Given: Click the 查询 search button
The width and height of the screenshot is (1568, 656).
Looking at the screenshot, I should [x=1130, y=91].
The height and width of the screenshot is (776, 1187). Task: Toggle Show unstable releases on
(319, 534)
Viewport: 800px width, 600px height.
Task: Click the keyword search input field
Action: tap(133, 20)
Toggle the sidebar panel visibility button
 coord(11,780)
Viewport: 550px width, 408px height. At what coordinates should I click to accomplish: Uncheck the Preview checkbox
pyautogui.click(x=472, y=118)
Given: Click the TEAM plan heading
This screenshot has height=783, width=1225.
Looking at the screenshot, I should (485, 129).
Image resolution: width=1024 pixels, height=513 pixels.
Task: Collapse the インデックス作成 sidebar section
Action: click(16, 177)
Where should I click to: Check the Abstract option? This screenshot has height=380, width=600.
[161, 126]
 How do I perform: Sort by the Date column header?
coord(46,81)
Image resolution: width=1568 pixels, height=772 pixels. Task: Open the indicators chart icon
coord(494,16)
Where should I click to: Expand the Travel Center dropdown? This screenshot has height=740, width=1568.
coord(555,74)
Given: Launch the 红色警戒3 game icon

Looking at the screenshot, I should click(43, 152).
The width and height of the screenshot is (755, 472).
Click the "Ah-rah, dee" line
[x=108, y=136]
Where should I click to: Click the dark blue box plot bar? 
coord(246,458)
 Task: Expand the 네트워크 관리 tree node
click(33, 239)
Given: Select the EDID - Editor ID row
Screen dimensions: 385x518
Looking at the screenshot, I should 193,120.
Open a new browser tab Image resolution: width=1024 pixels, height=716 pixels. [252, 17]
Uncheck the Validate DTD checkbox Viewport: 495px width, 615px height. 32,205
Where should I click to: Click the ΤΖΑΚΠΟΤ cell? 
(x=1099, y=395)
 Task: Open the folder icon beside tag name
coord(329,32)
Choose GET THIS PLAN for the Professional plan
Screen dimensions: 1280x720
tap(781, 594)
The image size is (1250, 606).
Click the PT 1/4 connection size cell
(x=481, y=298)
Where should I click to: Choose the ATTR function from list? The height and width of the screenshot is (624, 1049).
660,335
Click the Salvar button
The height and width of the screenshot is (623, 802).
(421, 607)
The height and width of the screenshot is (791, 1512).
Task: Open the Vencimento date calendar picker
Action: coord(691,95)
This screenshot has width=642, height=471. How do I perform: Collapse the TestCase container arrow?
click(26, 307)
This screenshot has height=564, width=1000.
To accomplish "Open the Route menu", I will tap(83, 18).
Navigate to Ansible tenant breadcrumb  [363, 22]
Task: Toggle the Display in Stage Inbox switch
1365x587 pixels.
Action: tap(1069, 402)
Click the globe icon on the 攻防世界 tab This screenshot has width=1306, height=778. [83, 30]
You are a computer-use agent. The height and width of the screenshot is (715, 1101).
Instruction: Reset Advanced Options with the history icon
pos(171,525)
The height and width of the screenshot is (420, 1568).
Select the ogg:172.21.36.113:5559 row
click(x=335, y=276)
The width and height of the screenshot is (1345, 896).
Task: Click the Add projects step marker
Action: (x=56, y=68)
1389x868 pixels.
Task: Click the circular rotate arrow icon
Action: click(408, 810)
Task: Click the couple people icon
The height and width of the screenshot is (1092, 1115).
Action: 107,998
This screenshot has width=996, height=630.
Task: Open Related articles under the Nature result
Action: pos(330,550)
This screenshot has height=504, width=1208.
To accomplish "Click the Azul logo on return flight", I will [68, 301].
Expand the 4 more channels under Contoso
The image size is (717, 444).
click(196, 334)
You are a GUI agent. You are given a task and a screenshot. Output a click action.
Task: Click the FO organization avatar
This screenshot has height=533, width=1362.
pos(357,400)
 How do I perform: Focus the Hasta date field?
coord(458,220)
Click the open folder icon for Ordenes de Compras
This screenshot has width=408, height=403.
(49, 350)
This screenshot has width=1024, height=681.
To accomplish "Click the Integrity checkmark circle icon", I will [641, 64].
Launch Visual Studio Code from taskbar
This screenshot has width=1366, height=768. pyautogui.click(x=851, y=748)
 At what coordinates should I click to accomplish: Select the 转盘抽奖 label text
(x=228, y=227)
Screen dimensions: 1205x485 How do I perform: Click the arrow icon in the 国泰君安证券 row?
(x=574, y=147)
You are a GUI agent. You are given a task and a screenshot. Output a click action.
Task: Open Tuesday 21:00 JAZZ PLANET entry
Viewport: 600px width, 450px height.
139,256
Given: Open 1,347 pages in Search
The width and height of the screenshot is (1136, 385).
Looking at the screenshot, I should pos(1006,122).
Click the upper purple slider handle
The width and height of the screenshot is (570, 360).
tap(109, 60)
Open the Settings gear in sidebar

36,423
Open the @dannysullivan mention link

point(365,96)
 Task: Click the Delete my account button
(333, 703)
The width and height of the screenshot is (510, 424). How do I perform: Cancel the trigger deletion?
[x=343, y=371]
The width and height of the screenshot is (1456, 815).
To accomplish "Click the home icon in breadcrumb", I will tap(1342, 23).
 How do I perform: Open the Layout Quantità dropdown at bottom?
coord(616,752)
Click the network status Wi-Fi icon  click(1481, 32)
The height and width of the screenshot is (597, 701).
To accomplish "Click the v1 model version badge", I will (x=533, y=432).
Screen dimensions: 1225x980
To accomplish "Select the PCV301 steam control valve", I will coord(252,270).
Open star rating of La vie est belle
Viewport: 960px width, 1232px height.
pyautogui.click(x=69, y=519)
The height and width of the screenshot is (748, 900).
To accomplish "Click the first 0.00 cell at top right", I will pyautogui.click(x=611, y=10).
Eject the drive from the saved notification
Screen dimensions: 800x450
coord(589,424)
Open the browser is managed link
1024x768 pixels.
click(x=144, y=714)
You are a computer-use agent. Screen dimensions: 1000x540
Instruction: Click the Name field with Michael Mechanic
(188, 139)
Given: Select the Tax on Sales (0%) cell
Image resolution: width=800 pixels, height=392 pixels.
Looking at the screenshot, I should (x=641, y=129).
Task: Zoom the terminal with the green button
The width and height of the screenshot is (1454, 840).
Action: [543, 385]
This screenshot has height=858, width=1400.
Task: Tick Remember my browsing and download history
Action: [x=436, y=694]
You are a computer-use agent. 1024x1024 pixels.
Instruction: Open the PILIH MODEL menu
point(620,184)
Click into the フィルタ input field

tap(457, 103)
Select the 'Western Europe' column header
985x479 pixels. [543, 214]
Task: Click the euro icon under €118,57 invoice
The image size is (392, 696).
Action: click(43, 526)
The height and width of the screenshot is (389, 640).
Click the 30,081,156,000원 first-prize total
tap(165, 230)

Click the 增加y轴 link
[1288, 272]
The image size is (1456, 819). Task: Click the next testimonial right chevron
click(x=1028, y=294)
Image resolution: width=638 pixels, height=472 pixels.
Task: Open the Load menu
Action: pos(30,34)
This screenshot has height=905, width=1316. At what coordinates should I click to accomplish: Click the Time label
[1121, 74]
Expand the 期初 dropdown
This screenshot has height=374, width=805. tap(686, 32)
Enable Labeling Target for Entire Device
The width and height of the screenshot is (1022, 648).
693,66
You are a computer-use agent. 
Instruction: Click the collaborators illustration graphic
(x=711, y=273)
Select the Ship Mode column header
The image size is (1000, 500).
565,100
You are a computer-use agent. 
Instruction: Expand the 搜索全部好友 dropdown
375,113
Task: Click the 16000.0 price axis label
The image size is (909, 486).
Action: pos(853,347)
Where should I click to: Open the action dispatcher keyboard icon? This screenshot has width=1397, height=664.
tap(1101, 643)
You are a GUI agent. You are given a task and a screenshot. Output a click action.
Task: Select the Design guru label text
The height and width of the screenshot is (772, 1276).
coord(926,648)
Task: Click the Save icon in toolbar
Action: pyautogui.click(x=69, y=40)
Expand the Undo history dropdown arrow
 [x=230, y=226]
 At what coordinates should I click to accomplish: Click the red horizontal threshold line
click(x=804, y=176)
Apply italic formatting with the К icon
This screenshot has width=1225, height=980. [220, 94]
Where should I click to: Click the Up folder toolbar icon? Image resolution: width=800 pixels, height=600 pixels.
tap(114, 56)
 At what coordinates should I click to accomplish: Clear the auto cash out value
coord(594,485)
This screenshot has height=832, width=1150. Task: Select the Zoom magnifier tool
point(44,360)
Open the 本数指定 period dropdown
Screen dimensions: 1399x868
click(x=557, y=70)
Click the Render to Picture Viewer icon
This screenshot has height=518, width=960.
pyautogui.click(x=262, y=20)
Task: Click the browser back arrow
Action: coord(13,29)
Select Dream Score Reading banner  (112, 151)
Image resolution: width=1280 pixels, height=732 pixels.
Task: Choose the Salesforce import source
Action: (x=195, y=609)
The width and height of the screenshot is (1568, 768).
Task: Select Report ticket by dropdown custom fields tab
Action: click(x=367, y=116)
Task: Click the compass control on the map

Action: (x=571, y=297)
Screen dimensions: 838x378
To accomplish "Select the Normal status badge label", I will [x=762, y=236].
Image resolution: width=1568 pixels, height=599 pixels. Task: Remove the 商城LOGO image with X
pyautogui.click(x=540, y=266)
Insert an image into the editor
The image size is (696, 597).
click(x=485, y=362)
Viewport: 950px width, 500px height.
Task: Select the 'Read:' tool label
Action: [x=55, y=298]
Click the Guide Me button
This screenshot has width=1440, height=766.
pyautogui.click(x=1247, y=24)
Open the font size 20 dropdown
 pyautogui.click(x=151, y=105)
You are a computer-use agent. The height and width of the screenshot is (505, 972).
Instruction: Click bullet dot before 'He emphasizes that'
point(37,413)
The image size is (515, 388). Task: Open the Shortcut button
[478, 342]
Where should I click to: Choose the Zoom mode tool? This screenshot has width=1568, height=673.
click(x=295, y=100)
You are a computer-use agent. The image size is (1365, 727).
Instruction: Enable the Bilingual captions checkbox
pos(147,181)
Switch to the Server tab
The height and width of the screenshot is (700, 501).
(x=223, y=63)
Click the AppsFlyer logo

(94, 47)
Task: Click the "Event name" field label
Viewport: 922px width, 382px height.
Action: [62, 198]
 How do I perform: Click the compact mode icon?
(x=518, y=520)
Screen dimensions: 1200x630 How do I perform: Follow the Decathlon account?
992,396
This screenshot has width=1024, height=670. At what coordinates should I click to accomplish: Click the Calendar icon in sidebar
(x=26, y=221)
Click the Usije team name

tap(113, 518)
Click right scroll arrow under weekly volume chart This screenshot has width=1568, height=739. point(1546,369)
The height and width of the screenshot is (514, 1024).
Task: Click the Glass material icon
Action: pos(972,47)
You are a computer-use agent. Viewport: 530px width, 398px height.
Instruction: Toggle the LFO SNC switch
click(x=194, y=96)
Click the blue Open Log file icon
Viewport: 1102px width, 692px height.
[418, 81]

.....

Problem details — Within the material above, find the lines that contain the word "status"; copy them.

Reply to the task —
Click the network status Wi-Fi icon  click(1481, 32)
To accomplish "Select the Normal status badge label", I will [x=762, y=236].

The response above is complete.